問題となったのは3月10日に配信された記事で、事故に関与したとして無関係のダイビングショップ名を実名で報じていた。記事では当該ショップの経営者らが書類送検されたと伝えていたが、実際には全く別の業者の関係者であったことが判明した。同社は翌11日に速やかに記事を取り消したが、実名報道がもたらす社会的影響は極めて大きい。誤報の対象となった店舗への被害は計り知れないものがある。
処分の理由として、記事のチェック体制に深刻な不備があったことが挙げられている。社会部次長が取材にあたった記者2人に対し、店名を把握した経緯を十分に確認していなかった。同社は「事実関係の誤りが重大な人権侵害につながるリスクを踏まえれば、一層慎重に構えるべきだった」との見解を示している。現場の取材力だけでなく、デスク層の確認作業の甘さが露呈した格好だ。
今回の事態を受け、春木和弘総務局長は公式に謝罪の意を表明した。春木氏は「ダイビングショップと関係者、読者の皆さまに深くおわびします。取材においては事実確認を徹底し、再発防止に努めます」とコメントしている。今後は具体的な再発防止策の策定とともに、全社的な記者教育の徹底が強く求められる。一度失われたメディアへの信頼を回復するのは容易なことではない。
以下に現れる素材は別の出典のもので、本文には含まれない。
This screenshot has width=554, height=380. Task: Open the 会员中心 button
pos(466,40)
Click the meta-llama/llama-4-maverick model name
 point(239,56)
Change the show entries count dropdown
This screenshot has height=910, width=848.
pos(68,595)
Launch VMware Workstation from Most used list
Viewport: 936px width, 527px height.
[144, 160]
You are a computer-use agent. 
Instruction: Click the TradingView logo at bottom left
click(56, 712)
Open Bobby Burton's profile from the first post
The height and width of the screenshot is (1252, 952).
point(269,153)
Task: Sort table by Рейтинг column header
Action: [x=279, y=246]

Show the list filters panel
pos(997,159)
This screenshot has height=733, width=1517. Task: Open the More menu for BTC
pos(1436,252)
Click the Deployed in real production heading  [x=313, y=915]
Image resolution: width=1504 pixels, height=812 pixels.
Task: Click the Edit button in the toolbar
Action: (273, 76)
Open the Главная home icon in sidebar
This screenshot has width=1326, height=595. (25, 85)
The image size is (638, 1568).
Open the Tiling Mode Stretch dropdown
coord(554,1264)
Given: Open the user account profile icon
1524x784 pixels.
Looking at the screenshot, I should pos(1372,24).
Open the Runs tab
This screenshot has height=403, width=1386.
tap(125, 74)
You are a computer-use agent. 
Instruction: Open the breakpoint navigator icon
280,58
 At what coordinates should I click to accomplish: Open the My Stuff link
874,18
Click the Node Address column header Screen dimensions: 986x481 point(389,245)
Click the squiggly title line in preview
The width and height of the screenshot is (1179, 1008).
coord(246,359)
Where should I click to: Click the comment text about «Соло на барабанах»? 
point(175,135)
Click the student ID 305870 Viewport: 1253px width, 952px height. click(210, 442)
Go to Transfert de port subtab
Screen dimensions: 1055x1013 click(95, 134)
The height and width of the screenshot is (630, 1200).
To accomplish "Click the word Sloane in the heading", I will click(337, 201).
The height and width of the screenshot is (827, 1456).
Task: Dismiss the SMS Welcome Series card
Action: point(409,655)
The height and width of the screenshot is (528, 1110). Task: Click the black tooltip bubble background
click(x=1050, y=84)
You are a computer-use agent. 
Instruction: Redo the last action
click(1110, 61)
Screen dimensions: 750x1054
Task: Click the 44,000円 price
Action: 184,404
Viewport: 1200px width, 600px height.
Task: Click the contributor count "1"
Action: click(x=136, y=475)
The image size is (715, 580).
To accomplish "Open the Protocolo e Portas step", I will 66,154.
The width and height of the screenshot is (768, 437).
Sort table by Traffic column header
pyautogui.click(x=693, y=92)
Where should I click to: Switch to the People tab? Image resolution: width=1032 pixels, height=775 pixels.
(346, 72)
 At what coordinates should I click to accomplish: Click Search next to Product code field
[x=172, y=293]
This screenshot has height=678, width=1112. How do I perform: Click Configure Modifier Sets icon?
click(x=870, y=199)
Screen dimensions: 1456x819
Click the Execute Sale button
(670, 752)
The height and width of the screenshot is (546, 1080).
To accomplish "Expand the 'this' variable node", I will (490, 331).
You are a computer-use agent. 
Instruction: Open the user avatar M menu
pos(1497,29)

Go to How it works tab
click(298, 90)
ベテラン記者の視点で見れば、今回のミスは取材の基本である裏取りを軽視した結果と言わざるを得ない。特に警察捜査に関わる実名報道においては、一歩間違えれば個人の人生や企業の存続を危うくする。メディア各社は、スピード重視の報道姿勢が招く危うさを今一度再認識すべきである。正確性こそがジャーナリズムの生命線であることを、我々は肝に銘じなければならない。